Climate change has put a stress on livelihood activities in Ghana. In rural areas, extreme weather events and erratic rainfall patterns have left little crop certainty, forcing people to take on other livelihood activities to support themselves and their families. Women and children often must travel long distances to collect food and water, precious time that interferes with their education.

Patience has long understood the disastrous effects of climate change on livelihoods in her country. Through her work with the Ministry of Environment, Science and Technology, Patience has been involved in climate change negotiations for the past thirteen years, attending her first meeting at COP4 in 1998. She was always very focused on the human face of climate impacts, and particularly, the impact on women.
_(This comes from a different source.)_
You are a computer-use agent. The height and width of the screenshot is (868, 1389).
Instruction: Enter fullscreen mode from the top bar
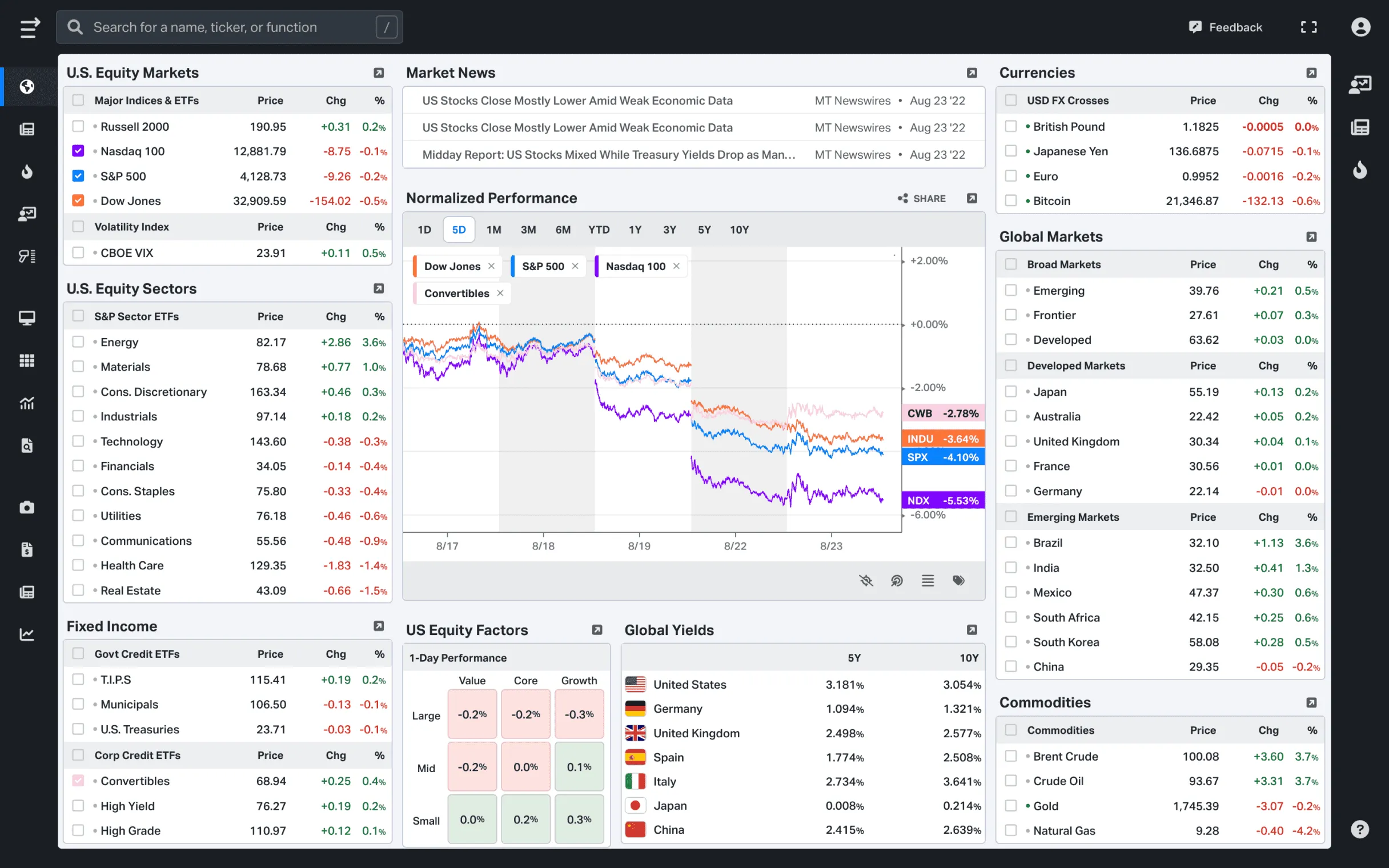(1308, 27)
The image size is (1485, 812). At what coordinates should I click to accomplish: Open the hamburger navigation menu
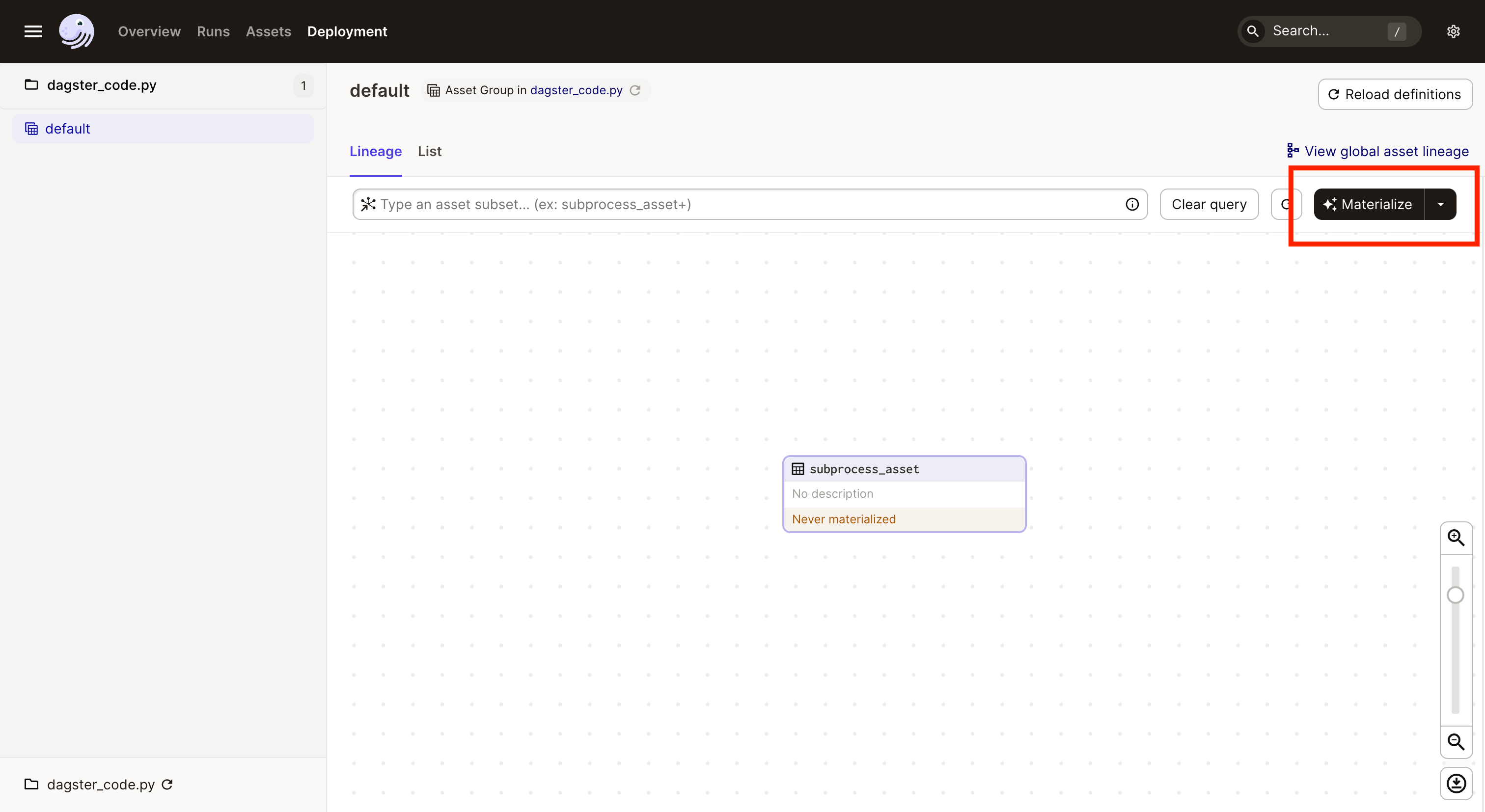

When the Women Delegates Fund was launched in 2009, then-retired Patience was one of the first to be recommended to receive support. Her consistent participation and strong leadership resulted in her being nominated the coordinator on adaptation for the entire Africa Group at COP15 and, just this year, being named to the Consultative Group of Experts (CGE) to the UNFCCC. For Patience, the WDF has been instrumental in helping her achieve her goals. “The WDF has really given me confidence. I am able to better articulate the inputs that I want to see within adaptation and the rest of the negotiating text.”

Patience’s participation in the WDF reaches further than the UNFCCC. In her work with GACCES, Patience brings knowledge and resources provided through the WDF to the national level to raise awareness and help cultivate a clear understanding of the causes and impacts of climate change.

Negotiating at the UNFCCC can be both challenging and frustrating. Disappointment in
Copenhagen affected Patience’s mental and physical strength to return to the table. However, in spite of this, Patience believes that these are battles worth fighting. “The motivation for me is that after the sleepless nights and deadlocked talks we have shown we are able to get a result.Even just getting something like the Adaptation Committee is fulfilling to me. The sleepless nights haven’t come to nothing, we were able to get something for the people who are suffering and for
the developing communities.”

Patience remains driven by a passion to integrate and maintain gender in UNFCCC text and strives to see an increase in women’s participation in climate change decision-making at the conferences. Away from work, Patience spends her time gardening, playing tennis, and lately, anticipating the upcoming births of her grandchildren.